Abaküs Yazılım
18. Hukuk Dairesi
Esas No: 2016/821
Karar No: 2016/3930
Karar Tarihi: 08.03.2016

Yargıtay 18. Hukuk Dairesi 2016/821 Esas 2016/3930 Karar Sayılı İlamı

Özet:


Asliye Hukuk Mahkemesi'nde açılan dava dilekçesinde, davalı taraftan 108 ada 1 parsel sayılı taşınmazın bedelinin tahsili istenilmiştir. Mahkeme davanın kabulüne karar vermiştir. Ancak, daha önce verilen bozma kararı gereği gerekli araştırma ve incelemenin yapılmadığı, bilirkişi raporunun yeterli olmadığı ve emsal seçiminin yanlış yapılmış olduğu belirtilerek karar bozulmuştur. Ayrıca, taşınmazın bedelinin daha önceki kararla belirlendiği ve usuli kazanılmış hak oluştuğu için daha yüksek bedele hükmedilemeyeceği vurgulanmıştır. Karar, Kamulaştırma Kanunu'nun 11. maddesinde belirtilen kıymet takdiri esaslarını açıklamaktadır. Bu esaslara göre, taşınmaz bedeli belirlenirken, özellikle arsalara ilişkin unsurlar dikkate alınmalı, emsal alımında özel amaçlı olmayan, emsal taşınmazlar seçilmelidir. Ayrıca, emlak vergi değerleri de göz önünde bulundurulmalıdır.
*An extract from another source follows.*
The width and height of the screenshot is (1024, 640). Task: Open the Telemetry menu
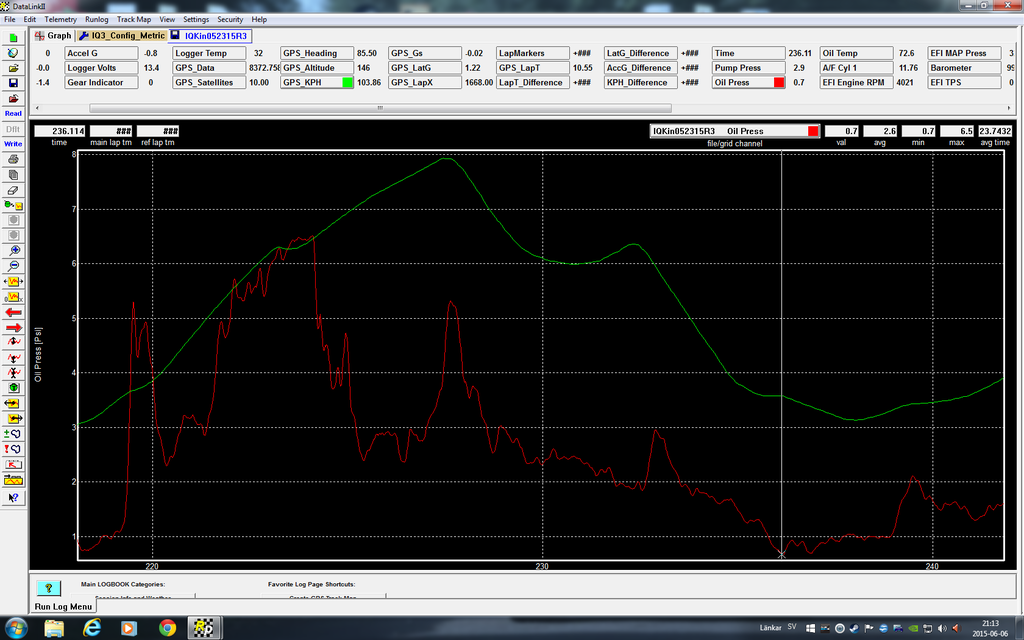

Kararda belirtilen maddelerin tamamı; Kamulaştırma Kanunu'nun 11/1-g, 11/1-d, İmar Yasası'nın 18/2, 2942 sayılı Yasa'nın 4650 sayılı Yasa ile değişik 11/1-d bendi tarafından düzenlenmiştir.
18. Hukuk Dairesi         2016/821 E.  ,  2016/3930 K.

    "İçtihat Metni"


    MAHKEMESİ :Asliye Hukuk Mahkemesi

    Dava dilekçesinde, kamulaştırmasız el koyma nedenine dayalı olarak ... İli ... İlçesi ... Mahallesi 108 ada 1 parsel sayılı taşınmaz bedelinin faiz ve masraflarla birlikte davalı taraftan tahsili istenilmiştir. Mahkemece davanın kabulüne karar verilmiş, hüküm taraf vekillerince temyiz edilmiştir.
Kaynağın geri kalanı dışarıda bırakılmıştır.